* TASK TO CARRY OUT *
Print every line of the data below without changing anything, and leave the pictures out.

+--

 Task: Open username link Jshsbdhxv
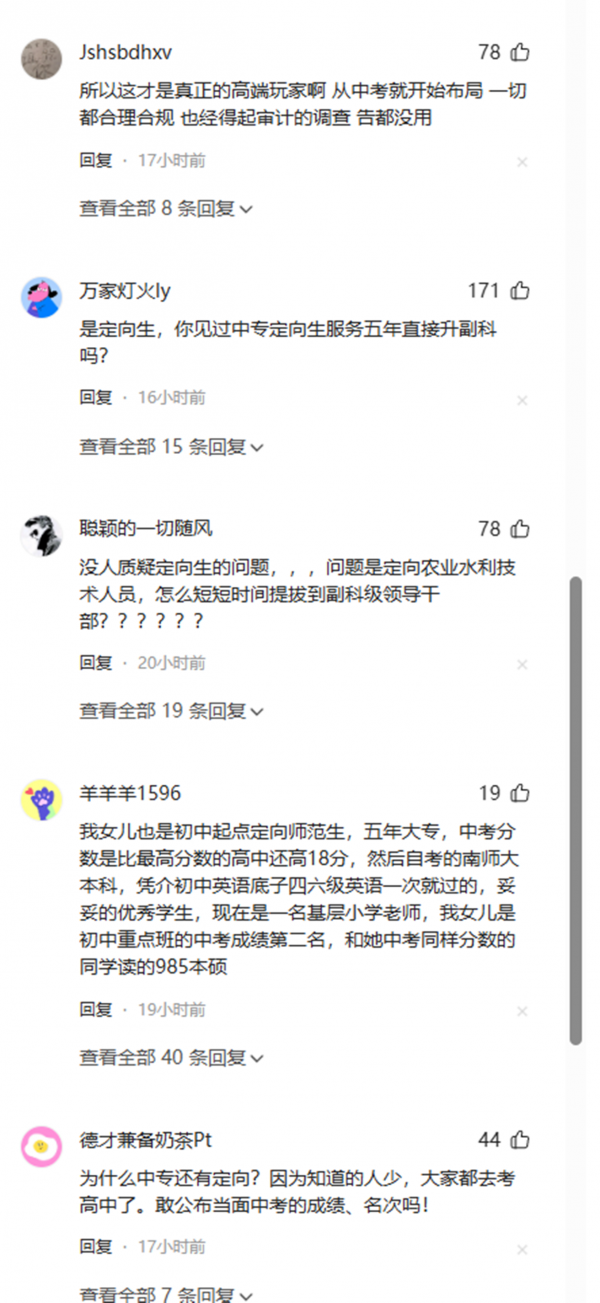(x=125, y=52)
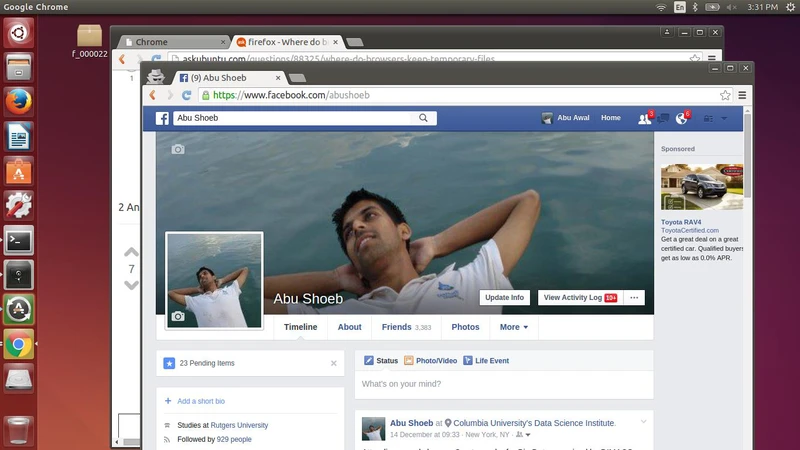
Task: Dismiss the 23 Pending Items box
Action: (334, 363)
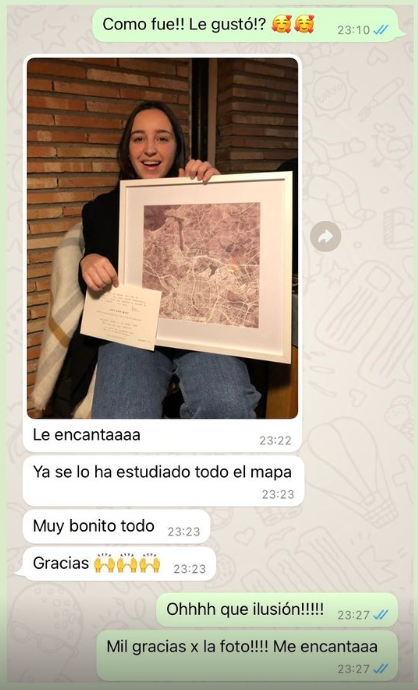Viewport: 418px width, 690px height.
Task: Tap the framed map inside the photo
Action: tap(205, 267)
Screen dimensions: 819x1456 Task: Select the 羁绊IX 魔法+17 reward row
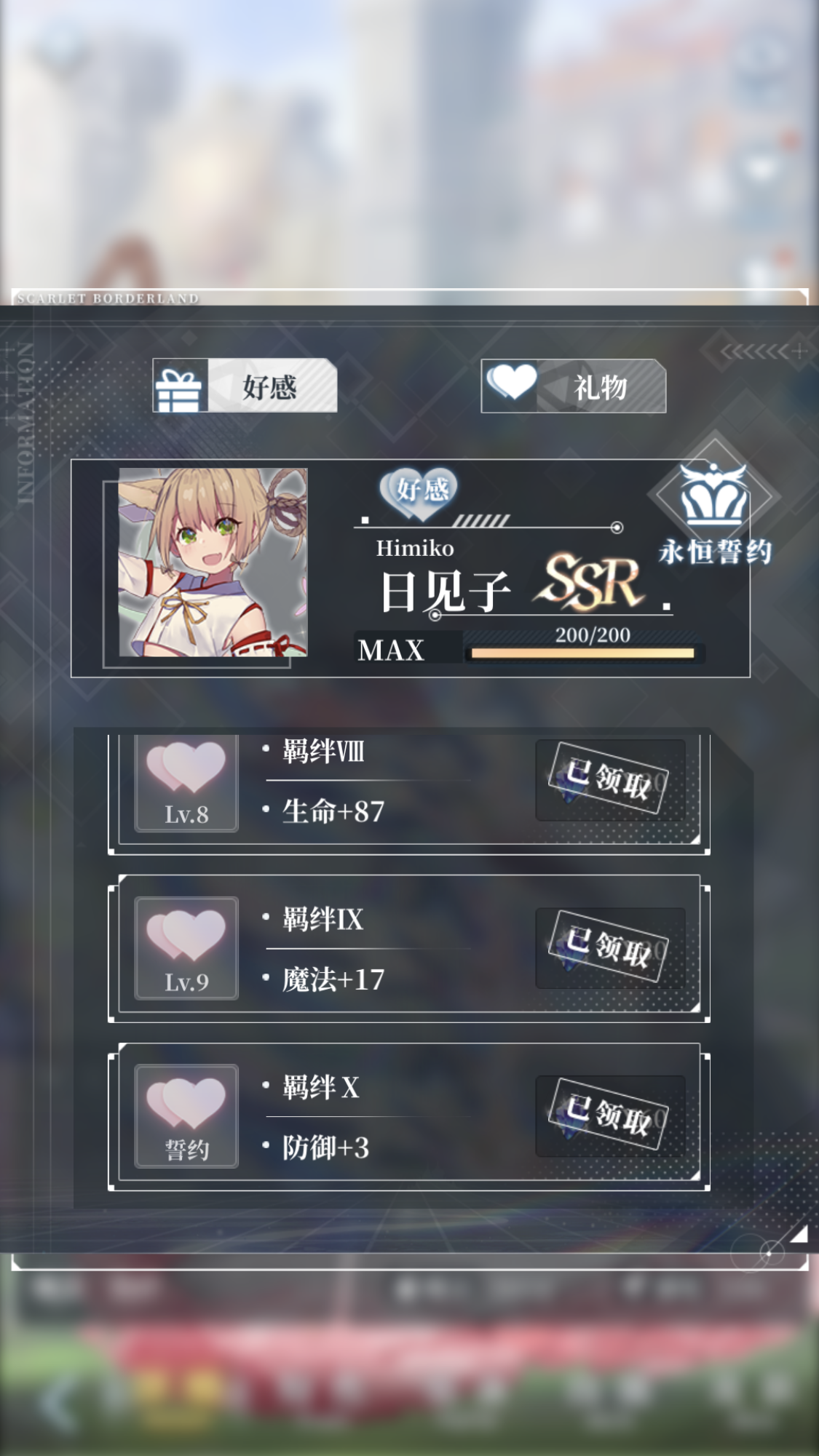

+--

* RESPONSE TO THE TASK *
 Task: Open username link Jshsbdhxv
(x=125, y=52)
Task: Dismiss the 23 Pending Items box
Action: (334, 363)
Viewport: 418px width, 690px height.
Task: Tap the framed map inside the photo
Action: tap(205, 267)
Screen dimensions: 819x1456 Task: Select the 羁绊IX 魔法+17 reward row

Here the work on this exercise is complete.